Wg filmu to nie na kazda, ale na ta co wierzy, ze jest jej ktos taki pisany.
Pozdrawiam
Wybacz, napisane po lolku. Skladnia kuleje, jednak znajac kontekst poprzedniego postu, da sie zrozumiec, co mialem na mysli.
Pozdro 600
Ubawił mnie ten Tom Cruise. Film moim zdaniem jest mocno przesłodzony. No i nie wystarczy mocno chcieć, żeby coś dostać. Jednak nie odrzucał bym od razu siły kreacji myśli, bo ta wbrew temu co mogło by się wydawać działa. Chociaż nie koniecznie tak szybko aczkolwiek czasem równie spektakularnie, jak zostało to pokazane w tym filmie.
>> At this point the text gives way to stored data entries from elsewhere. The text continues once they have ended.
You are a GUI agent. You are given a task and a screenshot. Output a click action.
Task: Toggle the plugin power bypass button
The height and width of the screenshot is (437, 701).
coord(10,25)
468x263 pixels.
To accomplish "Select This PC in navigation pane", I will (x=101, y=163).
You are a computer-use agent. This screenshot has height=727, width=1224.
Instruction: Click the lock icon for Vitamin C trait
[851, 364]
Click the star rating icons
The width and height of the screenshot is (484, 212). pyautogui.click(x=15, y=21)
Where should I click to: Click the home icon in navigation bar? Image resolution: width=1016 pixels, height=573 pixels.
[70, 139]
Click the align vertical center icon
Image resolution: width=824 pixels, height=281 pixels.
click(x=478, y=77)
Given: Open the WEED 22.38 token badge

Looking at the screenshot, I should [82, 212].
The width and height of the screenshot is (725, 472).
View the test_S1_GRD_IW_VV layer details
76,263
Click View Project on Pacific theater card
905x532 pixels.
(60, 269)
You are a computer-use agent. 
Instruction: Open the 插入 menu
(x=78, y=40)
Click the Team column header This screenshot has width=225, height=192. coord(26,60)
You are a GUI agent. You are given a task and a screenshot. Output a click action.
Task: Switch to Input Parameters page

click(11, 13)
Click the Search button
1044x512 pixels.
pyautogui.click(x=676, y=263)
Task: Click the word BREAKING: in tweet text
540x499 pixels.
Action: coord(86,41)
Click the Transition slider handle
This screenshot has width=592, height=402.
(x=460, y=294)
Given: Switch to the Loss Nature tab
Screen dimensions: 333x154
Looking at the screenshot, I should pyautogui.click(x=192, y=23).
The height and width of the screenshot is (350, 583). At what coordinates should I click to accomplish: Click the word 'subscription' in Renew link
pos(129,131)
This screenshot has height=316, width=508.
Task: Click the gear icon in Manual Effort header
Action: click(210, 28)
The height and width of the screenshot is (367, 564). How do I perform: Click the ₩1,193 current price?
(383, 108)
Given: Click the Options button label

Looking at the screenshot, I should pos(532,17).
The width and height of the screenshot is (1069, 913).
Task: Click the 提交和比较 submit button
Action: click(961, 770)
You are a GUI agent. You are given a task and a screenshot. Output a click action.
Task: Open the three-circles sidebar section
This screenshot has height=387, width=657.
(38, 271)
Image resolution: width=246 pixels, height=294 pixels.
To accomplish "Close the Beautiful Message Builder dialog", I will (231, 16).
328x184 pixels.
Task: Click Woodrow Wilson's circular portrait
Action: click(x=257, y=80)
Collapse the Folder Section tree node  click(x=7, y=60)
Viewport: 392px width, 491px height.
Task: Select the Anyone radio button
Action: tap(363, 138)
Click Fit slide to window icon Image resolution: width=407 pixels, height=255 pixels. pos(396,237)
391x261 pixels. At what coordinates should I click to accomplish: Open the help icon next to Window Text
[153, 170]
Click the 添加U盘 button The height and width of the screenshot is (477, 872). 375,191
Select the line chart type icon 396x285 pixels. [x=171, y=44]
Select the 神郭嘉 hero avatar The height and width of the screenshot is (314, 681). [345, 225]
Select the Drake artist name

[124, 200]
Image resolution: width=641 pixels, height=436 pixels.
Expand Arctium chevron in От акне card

Jest taka bardzo popularna książka Murphy'ego "Potęga podświadomości". Zaczęłam to czytać i okazało się równie bzdurne, jak ten film. Nie wiem, kogo mogą przekonać przykłady podawane przez autora. Pierwszy z brzegu - babka marzyła o torebce za kilka naszych pensji, stała więc smutna przed wystawą i myślała "nie stać mnie, nigdy mnie nie będzie stać". Ale wzięła się w garść i pomyślała: "ona będzie moja". I co się stało? Dostała ją wieczorem od narzeczonego na rocznicę. No nie, nie, tak się nie dzieje. Nasze myśli nie układają intencji i myśli ludzi wokół nas. Byłoby miło, ale jednak nie ;)
Nie znam tej książki, ale wiem, że to tak nie działa, że wystarczy stanąć, pomyśleć i już się ma. Poczytaj sobie o afirmacjach np "Afirmacje Sukcesywne" Roberta Krakowiaka. To działa, ale jest związane ze żmudną, ciężką pracą nad sobą dzień za dniem. I efekt jest nie tego samego dnia wieczorem a być może (jeśli uczciwie się nad sobą pracowało) po około miesiącu.